Off-the-shelf customer data platforms have serious shortcomings. Consider data warehouses instead.
There’s been a lot of buzz around Customer Data Platforms (or CDPs) lately. Every vendor in martech is trying to sell you on buying their SaaS to build a “single view of the customer”.
If you’re not familiar with Customer Data Platforms, Wikipedia offers a good explanation:
A customer data platform (CDP) is a collection of software which creates a persistent, unified customer database that is accessible to other systems. Data is pulled from multiple sources, cleaned and combined to create a single customer profile. This structured data is then made available to other marketing systems.
Sounds useful, right? It is!

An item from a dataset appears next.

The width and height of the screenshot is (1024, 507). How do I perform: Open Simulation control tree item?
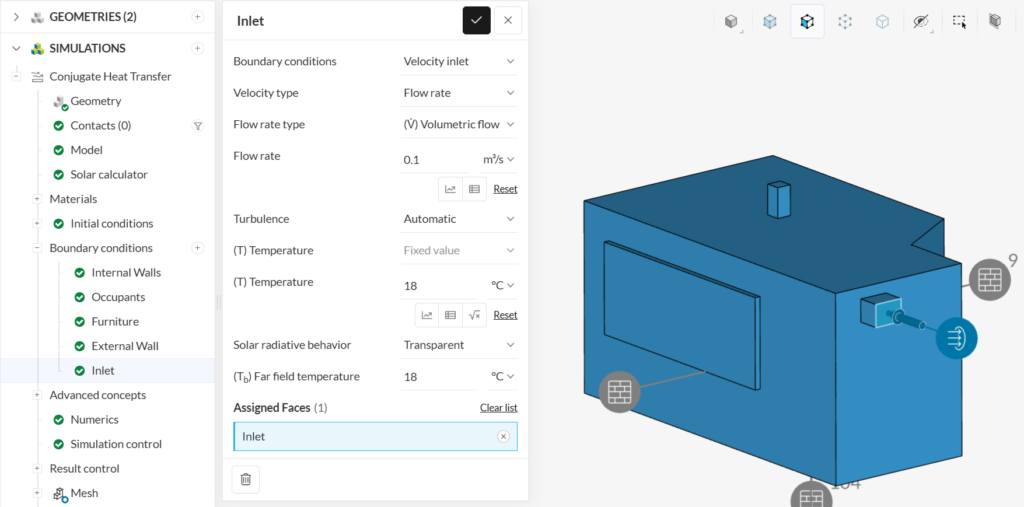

If you’ve ever had to deal with customer data at a company, regardless of size or your business department (sales, marketing, support, engineering, analytics, etc.), the value proposition of a CDP is clear. Building and operationalizing a single view of the customer is hard. In fact, it’s only been getting harder.
As a (former) early employee at Segment and someone who has been twiddling the lines between marketing and data communities for over five years, I find Customer Data Platforms nothing short of intriguing.
In the marketing community, an all-in-one platform to solve our countless data problems sounds like the holy grail. In the data community, on the other hand, we’ve been trying to do this all along using the data warehouse. Yet, most people don’t make the connection between the two.
Before I make the case for why the data warehouse (and not an off-the-shelf CDP) should be your Customer Data Platform, I’d like to provide some context on the CDP market and its key players.
CDPs are all-in-one marketing and data platforms. They aim to serve as a database for all your customer information with a bundled activation layer to help you leverage the data for marketing automation.
All CDPs have a few common components:
Data ingestion. Since CDPs are databases of customer data, they need a way to ingest data. Most CDPs achieve this via an API for developers to track traits about users and events that they’re taking across your applications.
Identity Resolution. CDPs build and maintain graphs of user profiles so that all user identifiers (cookie, IDFA, device ID, etc.) can be mapped back to a “single user ID”. Most CDPs implement a simple deterministic algorithm for identity resolution. These algorithms are functionally similar to the queries that your analyst team has already written to do marketing attribution in SQL, e.g. joining across “anonymous” and “known” user profiles using a handful of identifiers. Some CDPs, however, do identity resolution probabilistically, which is not straightforward to do in-house without a skilled data science team.
Audience builder. This is perhaps the most necessary component of a CDP. Without an audience builder, a CDP is just “Customer Data Infrastructure”. The audience builder is an interface for marketers to create customer segments without SQL and sync them to various marketing and advertising platforms to run targeted campaigns.
Outside of these core components, some CDPs have additional features for marketers, like cross-channel orchestration, predictive audiences, etc. Check out this guide that offers a complete overview of the available data integration technologies, including Customer Data Platforms.
CDPs aren’t just some new kids on the block and should be taken very seriously. As seen below, the industry and term has been consistently growing over the last 5 years.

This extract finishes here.